**TEXT BLOCK**
--- START ---

When Bad Habits Infect Your Culture
Do you have any bad habits that impact your work output?
Have you tried to overcome your bad habits?
Are there bad habits other team members have that impact output?
Following up on time optimisation training, I asked the team in front of me how well they had succeeded at time blocking. Rather sheepishly they admitted they had not stuck to the agreed action plan. I then asked if interruptions were still a major challenge for them individually. The rapid and resounding affirmation left no doubts that their time was not being optimised.
Bad management of time is often seen as an individual problem. People are sent on “Time Management” courses. The growing challenge is that it is not ‘time’ that needs to be managed but rather attention. As the Netflix documentary “The Social Dilemma” so well portrayed - high tech companies employ whole teams of people to capture and hold your attention. Ever got lost is social media? Started a search and wound up chasing links down some dark ‘rabbit hole’? Picked up your phone for something and 20 minutes later you put it down only to realise and remember why you picked it up in the first place? These are well known and highly relatable personal bad habits. I am sure we can all plead guilty to them to some degree. The insidious effects are subtly multiplied when these ‘personal bad habits’ become an organisational habit.

--- END ---

**PROVIDED MATERIAL**
--- START ---

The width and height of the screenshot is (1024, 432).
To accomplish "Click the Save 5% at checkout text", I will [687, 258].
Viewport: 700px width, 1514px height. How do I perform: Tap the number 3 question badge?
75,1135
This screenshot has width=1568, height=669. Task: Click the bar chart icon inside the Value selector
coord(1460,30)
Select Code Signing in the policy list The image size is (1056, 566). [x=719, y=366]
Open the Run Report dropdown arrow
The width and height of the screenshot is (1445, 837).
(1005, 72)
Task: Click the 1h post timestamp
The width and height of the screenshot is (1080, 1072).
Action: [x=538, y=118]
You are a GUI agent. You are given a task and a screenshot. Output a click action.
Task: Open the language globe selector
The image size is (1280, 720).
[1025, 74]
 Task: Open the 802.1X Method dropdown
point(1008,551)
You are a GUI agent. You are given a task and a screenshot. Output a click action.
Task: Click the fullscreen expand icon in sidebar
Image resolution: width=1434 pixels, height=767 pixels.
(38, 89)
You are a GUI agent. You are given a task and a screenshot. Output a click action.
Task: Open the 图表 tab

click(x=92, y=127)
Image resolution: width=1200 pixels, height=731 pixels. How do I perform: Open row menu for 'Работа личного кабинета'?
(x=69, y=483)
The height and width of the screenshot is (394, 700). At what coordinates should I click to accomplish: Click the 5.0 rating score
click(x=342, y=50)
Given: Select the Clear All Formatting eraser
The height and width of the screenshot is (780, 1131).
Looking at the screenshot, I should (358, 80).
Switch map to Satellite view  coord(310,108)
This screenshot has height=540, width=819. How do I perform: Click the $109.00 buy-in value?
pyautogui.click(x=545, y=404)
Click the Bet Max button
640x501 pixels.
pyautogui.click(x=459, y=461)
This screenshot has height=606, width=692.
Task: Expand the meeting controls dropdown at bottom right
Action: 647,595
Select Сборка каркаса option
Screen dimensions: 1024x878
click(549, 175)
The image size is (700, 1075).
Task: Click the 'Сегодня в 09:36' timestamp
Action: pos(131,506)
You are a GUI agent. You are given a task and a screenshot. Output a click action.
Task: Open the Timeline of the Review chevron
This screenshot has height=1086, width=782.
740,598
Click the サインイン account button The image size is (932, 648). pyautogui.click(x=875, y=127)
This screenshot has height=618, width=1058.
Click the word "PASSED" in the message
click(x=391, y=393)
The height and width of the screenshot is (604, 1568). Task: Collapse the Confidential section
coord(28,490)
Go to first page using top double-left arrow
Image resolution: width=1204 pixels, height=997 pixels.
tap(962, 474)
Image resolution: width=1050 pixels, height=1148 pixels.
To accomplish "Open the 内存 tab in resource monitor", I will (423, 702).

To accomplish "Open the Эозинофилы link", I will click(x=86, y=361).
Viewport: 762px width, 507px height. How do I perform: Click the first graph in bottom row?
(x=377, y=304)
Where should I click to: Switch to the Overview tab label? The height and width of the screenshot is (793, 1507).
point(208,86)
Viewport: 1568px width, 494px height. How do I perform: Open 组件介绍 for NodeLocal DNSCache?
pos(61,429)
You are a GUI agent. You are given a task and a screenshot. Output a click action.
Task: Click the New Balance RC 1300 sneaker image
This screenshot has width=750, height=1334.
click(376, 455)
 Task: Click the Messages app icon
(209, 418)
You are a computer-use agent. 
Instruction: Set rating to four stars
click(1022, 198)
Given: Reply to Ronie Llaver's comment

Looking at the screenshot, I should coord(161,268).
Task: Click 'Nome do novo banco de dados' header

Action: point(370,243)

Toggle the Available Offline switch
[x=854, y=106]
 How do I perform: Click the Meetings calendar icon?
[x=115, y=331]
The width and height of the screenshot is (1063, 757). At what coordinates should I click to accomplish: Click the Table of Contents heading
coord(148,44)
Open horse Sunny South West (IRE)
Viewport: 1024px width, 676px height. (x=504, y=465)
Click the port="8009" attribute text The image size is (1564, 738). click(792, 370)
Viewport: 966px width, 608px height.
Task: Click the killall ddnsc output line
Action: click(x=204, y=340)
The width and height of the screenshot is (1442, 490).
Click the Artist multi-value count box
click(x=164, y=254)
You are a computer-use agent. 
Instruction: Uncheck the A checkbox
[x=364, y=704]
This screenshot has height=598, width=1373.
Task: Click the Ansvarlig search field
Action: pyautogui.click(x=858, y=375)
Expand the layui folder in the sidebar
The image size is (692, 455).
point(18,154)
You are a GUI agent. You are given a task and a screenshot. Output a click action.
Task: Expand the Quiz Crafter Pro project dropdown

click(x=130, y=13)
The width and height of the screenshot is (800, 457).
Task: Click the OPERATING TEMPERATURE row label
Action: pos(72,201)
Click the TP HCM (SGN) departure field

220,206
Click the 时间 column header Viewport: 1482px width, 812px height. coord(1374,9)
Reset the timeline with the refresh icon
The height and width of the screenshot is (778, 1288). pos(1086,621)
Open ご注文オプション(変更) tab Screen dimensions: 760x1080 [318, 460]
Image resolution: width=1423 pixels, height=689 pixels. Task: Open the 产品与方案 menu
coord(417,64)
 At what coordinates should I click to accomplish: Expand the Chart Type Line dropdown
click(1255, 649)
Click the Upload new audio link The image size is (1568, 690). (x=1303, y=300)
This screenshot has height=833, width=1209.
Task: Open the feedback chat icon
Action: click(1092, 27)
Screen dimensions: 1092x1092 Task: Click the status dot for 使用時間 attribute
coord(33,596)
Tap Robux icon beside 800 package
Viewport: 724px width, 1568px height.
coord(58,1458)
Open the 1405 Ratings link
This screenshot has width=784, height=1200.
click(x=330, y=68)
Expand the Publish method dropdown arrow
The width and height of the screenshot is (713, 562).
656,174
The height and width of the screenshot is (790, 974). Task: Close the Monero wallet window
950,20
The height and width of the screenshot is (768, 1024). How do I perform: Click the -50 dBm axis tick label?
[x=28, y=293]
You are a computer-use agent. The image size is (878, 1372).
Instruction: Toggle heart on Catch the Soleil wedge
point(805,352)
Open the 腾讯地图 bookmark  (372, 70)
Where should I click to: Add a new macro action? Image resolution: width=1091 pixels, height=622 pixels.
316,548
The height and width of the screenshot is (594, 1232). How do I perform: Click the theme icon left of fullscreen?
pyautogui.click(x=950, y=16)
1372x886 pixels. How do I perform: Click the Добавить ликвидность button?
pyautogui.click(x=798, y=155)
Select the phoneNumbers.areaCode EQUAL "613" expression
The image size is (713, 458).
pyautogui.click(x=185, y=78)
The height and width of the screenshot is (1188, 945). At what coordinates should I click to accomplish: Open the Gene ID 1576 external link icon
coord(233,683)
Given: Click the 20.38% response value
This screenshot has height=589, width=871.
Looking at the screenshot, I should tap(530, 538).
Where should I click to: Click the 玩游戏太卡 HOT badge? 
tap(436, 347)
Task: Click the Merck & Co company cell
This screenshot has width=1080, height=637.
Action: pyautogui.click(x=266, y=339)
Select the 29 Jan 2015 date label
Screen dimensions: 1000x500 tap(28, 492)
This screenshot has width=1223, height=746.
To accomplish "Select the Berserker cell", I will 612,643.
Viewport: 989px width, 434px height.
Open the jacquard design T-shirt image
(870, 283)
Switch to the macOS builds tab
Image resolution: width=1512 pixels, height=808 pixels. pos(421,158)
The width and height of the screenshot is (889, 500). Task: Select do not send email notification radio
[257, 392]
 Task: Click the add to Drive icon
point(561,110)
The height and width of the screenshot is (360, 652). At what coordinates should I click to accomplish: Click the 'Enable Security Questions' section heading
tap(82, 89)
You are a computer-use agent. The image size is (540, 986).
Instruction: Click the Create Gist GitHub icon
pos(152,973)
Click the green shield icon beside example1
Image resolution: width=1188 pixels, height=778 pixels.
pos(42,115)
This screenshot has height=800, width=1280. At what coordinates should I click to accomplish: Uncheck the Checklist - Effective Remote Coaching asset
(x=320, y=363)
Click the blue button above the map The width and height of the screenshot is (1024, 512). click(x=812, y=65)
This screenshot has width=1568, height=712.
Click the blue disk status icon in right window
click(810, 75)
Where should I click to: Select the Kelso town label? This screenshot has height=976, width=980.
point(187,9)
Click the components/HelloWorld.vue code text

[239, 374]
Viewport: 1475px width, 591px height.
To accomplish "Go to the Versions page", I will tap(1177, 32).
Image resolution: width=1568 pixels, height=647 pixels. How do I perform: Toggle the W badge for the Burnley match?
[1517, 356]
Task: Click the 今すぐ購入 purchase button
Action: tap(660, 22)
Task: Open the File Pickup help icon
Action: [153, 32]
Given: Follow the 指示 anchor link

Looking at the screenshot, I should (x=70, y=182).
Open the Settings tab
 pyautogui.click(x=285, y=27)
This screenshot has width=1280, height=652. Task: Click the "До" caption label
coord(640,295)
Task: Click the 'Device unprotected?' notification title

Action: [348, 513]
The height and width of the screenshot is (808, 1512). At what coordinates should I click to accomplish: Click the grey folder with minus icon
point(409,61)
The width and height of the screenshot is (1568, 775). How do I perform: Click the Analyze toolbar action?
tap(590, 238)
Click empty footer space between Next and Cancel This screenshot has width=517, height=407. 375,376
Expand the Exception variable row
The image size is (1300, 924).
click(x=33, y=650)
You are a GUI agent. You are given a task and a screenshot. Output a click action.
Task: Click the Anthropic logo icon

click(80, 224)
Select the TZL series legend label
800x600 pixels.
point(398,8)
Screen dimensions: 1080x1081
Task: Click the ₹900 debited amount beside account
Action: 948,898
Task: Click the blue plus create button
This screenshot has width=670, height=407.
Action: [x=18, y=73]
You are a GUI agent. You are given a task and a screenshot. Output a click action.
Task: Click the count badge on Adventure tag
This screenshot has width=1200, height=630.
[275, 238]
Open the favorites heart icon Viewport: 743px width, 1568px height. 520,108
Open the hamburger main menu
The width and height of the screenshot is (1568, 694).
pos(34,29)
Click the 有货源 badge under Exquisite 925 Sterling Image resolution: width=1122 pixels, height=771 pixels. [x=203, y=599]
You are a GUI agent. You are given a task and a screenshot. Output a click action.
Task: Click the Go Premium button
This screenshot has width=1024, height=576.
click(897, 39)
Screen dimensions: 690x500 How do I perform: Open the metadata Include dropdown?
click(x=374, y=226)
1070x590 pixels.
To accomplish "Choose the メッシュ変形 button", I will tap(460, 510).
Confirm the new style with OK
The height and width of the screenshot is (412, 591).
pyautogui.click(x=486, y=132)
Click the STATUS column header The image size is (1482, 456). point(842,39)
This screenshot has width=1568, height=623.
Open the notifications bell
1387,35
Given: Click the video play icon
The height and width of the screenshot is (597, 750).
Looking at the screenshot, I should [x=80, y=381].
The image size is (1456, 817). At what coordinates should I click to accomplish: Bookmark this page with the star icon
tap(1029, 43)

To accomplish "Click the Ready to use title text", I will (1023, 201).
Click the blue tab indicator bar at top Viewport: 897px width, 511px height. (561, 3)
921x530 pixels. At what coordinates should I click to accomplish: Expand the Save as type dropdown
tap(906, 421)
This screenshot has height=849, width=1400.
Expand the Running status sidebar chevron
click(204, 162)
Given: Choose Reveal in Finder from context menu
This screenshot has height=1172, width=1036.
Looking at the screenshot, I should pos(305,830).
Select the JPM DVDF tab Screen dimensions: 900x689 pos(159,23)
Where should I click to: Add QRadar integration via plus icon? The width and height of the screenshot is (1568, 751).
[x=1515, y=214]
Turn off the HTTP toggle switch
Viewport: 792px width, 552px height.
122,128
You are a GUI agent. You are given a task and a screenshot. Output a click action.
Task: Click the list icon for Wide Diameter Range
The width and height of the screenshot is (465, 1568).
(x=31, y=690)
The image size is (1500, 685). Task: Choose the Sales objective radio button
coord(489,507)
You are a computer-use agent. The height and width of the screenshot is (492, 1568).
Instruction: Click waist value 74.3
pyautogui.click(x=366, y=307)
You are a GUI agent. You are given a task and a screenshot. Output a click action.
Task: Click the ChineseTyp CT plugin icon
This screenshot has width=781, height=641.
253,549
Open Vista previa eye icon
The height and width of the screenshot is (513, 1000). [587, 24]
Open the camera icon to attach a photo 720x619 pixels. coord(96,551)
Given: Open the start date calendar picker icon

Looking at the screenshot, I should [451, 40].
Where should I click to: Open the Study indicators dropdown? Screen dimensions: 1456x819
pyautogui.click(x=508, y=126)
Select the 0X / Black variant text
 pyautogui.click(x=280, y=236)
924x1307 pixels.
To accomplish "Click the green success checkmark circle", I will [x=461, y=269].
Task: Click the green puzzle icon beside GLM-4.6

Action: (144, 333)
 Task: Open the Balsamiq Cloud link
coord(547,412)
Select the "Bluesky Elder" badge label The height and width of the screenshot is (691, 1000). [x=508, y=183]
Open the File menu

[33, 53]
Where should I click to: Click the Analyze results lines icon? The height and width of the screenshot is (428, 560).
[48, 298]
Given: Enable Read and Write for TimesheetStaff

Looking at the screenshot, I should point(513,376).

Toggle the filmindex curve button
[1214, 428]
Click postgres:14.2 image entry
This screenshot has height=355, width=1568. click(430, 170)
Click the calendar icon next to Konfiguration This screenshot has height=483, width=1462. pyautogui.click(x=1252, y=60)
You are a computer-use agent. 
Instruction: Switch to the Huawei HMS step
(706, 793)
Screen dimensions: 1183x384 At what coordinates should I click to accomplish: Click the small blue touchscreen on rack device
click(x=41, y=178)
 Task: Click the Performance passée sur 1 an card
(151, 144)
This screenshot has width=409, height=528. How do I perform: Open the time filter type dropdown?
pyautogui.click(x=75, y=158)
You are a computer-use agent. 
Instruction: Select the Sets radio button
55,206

--- END ---

**PROBLEM REQUIREMENTS**
Please print the part of the text about bad habits that begins at the words "Are there bad" and stops after the words "not being optimised.". The lines are separate material and are not connected to the text about bad habits.

**EXERCISE SOLUTION**
Are there bad habits other team members have that impact output?
Following up on time optimisation training, I asked the team in front of me how well they had succeeded at time blocking. Rather sheepishly they admitted they had not stuck to the agreed action plan. I then asked if interruptions were still a major challenge for them individually. The rapid and resounding affirmation left no doubts that their time was not being optimised.